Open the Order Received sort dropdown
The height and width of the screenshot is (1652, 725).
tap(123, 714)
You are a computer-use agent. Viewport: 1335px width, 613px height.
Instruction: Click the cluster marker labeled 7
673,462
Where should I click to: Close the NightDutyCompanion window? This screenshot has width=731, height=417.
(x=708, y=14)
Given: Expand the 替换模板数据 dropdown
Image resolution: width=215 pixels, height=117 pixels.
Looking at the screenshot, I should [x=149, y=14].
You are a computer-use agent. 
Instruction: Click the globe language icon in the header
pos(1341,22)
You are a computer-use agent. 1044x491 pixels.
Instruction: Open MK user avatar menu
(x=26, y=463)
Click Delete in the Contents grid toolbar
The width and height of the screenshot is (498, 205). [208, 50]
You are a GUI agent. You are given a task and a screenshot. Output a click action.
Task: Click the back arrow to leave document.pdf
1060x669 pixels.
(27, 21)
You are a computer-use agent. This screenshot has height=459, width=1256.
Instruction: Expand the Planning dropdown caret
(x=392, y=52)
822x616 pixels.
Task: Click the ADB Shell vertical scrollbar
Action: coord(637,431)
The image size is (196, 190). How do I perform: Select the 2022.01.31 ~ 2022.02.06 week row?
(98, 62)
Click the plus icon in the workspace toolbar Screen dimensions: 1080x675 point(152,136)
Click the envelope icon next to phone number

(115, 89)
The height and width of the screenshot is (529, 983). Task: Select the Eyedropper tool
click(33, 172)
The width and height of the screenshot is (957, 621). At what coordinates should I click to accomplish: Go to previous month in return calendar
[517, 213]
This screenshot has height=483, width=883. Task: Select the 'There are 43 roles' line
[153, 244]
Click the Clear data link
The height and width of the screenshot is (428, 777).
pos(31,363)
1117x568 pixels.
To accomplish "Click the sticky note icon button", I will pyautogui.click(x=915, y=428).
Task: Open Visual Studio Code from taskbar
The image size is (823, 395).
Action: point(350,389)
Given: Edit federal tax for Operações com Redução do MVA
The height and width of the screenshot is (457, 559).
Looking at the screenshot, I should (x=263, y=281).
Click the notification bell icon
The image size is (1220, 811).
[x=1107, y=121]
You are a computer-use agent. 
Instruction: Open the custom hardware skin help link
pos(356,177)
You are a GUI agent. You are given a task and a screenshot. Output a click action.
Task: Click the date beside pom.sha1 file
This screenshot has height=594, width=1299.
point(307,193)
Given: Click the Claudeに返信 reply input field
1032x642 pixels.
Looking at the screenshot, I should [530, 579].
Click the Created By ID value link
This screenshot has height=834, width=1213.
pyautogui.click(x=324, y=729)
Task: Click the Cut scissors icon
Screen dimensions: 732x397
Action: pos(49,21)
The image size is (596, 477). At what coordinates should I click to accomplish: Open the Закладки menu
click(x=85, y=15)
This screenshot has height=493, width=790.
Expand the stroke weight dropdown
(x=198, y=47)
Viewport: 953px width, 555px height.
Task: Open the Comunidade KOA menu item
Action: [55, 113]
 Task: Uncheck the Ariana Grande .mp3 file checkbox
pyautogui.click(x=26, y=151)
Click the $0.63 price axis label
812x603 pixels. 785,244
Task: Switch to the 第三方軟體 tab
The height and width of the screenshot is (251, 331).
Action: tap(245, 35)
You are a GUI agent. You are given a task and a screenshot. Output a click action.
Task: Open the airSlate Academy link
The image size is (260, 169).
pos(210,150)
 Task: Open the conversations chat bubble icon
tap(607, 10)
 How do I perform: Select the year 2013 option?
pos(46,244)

----------------------------------------

* Written instruction
Copy the listing above line for line, with no changes.

* Task solution
Open the Order Received sort dropdown
The height and width of the screenshot is (1652, 725).
tap(123, 714)
You are a computer-use agent. Viewport: 1335px width, 613px height.
Instruction: Click the cluster marker labeled 7
673,462
Where should I click to: Close the NightDutyCompanion window? This screenshot has width=731, height=417.
(x=708, y=14)
Given: Expand the 替换模板数据 dropdown
Image resolution: width=215 pixels, height=117 pixels.
Looking at the screenshot, I should [x=149, y=14].
You are a computer-use agent. 
Instruction: Click the globe language icon in the header
pos(1341,22)
You are a computer-use agent. 1044x491 pixels.
Instruction: Open MK user avatar menu
(x=26, y=463)
Click Delete in the Contents grid toolbar
The width and height of the screenshot is (498, 205). [208, 50]
You are a GUI agent. You are given a task and a screenshot. Output a click action.
Task: Click the back arrow to leave document.pdf
1060x669 pixels.
(27, 21)
You are a computer-use agent. This screenshot has height=459, width=1256.
Instruction: Expand the Planning dropdown caret
(x=392, y=52)
822x616 pixels.
Task: Click the ADB Shell vertical scrollbar
Action: coord(637,431)
The image size is (196, 190). How do I perform: Select the 2022.01.31 ~ 2022.02.06 week row?
(98, 62)
Click the plus icon in the workspace toolbar Screen dimensions: 1080x675 point(152,136)
Click the envelope icon next to phone number

(115, 89)
The height and width of the screenshot is (529, 983). Task: Select the Eyedropper tool
click(33, 172)
The width and height of the screenshot is (957, 621). At what coordinates should I click to accomplish: Go to previous month in return calendar
[517, 213]
This screenshot has height=483, width=883. Task: Select the 'There are 43 roles' line
[153, 244]
Click the Clear data link
The height and width of the screenshot is (428, 777).
pos(31,363)
1117x568 pixels.
To accomplish "Click the sticky note icon button", I will pyautogui.click(x=915, y=428).
Task: Open Visual Studio Code from taskbar
The image size is (823, 395).
Action: point(350,389)
Given: Edit federal tax for Operações com Redução do MVA
The height and width of the screenshot is (457, 559).
Looking at the screenshot, I should (x=263, y=281).
Click the notification bell icon
The image size is (1220, 811).
[x=1107, y=121]
You are a computer-use agent. 
Instruction: Open the custom hardware skin help link
pos(356,177)
You are a GUI agent. You are given a task and a screenshot. Output a click action.
Task: Click the date beside pom.sha1 file
This screenshot has height=594, width=1299.
point(307,193)
Given: Click the Claudeに返信 reply input field
1032x642 pixels.
Looking at the screenshot, I should [530, 579].
Click the Created By ID value link
This screenshot has height=834, width=1213.
pyautogui.click(x=324, y=729)
Task: Click the Cut scissors icon
Screen dimensions: 732x397
Action: pos(49,21)
The image size is (596, 477). At what coordinates should I click to accomplish: Open the Закладки menu
click(x=85, y=15)
This screenshot has height=493, width=790.
Expand the stroke weight dropdown
(x=198, y=47)
Viewport: 953px width, 555px height.
Task: Open the Comunidade KOA menu item
Action: [55, 113]
 Task: Uncheck the Ariana Grande .mp3 file checkbox
pyautogui.click(x=26, y=151)
Click the $0.63 price axis label
812x603 pixels. 785,244
Task: Switch to the 第三方軟體 tab
The height and width of the screenshot is (251, 331).
Action: tap(245, 35)
You are a GUI agent. You are given a task and a screenshot. Output a click action.
Task: Open the airSlate Academy link
The image size is (260, 169).
pos(210,150)
 Task: Open the conversations chat bubble icon
tap(607, 10)
 How do I perform: Select the year 2013 option?
pos(46,244)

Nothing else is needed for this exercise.